In search of artificial domatia for predatory mites

Banker plants can enhance biological pest control by providing both floral resources and appropriate oviposition sites, e.g. through acarodomatia, to predator species. The use of materials mimicking domatia i.e. artificial domatia may be an economically favourable alternative to the use of banker plants bearing domatia. The aim of the present study was to identify materials that are able to host eggs of the Neoseiulus californicus predatory mite but not those of the Tetranychus urticae pest mite. In a laboratory experiment, the oviposition of predatory and phytophagous mites were compared in Petri dishes containing leaves. The different modalities compared were (i) natural domatia of Viburnum tinus or (ii) one of twelve potential artificial domatia materials.

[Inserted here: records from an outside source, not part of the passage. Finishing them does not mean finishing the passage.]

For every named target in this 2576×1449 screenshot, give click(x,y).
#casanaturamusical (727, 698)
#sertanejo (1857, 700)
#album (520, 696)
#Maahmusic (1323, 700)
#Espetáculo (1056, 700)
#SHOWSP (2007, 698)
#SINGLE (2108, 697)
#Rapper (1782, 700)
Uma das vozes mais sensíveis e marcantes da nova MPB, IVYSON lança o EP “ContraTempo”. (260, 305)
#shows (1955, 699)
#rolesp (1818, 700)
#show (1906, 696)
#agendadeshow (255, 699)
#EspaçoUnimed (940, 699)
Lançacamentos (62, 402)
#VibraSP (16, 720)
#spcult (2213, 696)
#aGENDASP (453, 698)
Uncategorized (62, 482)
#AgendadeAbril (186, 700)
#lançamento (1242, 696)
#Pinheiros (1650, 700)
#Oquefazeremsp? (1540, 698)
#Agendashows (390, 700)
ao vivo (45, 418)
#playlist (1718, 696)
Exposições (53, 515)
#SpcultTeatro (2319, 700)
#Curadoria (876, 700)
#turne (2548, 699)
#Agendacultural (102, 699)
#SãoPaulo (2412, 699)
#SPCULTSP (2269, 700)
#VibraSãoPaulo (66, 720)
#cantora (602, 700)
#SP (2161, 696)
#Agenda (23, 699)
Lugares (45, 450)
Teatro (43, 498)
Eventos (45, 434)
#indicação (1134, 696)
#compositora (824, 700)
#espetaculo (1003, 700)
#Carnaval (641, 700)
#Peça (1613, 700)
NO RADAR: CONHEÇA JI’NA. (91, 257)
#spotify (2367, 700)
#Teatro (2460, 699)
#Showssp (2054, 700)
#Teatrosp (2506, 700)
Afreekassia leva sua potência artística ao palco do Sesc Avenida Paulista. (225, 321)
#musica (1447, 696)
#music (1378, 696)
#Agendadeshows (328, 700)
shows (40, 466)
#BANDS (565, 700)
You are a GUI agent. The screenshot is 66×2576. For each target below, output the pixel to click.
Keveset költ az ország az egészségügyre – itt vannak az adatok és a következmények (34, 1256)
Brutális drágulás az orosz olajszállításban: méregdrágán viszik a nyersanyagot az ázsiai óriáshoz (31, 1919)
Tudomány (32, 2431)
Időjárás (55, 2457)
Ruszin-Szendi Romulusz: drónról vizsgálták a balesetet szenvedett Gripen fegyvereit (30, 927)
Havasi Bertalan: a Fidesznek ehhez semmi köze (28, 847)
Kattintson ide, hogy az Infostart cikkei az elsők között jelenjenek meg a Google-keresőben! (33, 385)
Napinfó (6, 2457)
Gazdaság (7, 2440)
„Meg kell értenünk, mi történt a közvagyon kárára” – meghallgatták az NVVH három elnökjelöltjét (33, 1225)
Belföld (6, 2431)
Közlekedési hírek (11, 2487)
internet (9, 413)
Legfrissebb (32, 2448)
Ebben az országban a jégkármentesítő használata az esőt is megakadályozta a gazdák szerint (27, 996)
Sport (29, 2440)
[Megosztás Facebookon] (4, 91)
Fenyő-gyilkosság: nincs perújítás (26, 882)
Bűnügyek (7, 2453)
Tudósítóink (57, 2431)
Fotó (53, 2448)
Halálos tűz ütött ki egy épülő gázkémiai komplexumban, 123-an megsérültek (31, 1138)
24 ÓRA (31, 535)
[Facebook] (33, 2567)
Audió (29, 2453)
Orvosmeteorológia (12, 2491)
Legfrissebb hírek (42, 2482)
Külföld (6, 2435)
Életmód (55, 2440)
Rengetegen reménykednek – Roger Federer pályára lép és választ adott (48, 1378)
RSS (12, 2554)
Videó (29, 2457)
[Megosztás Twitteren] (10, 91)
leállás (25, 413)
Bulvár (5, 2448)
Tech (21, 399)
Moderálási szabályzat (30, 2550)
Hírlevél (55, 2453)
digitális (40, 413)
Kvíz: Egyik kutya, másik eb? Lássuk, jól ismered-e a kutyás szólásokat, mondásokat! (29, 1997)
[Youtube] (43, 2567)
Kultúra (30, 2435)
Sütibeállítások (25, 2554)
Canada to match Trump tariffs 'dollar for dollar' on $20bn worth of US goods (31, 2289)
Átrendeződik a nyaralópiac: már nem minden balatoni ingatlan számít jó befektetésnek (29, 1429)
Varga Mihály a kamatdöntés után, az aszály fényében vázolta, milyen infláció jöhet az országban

The overall oviposition response of predatory mites to all artificial domatia was similar to that of the natural domatia. The oviposition of the Tetranychus urticae pest mite did not increase in response to the artificial domatia. Five artificial domatia hosted as many eggs of the predatory mite as observed in the natural domatia. The effect of the physical properties of artificial domatia was also tested and N. californicus was found to favour the artificial domatia that had high heat retention capacities for oviposition. Three of these artificial domatia were tested on rose plants in a greenhouse experiment; none of which enhanced the biological control on the plants under these conditions. The present study highlights the difficulty in identifying and using suitable artificial domatia as substitutes to banker plants in biological pest control efforts.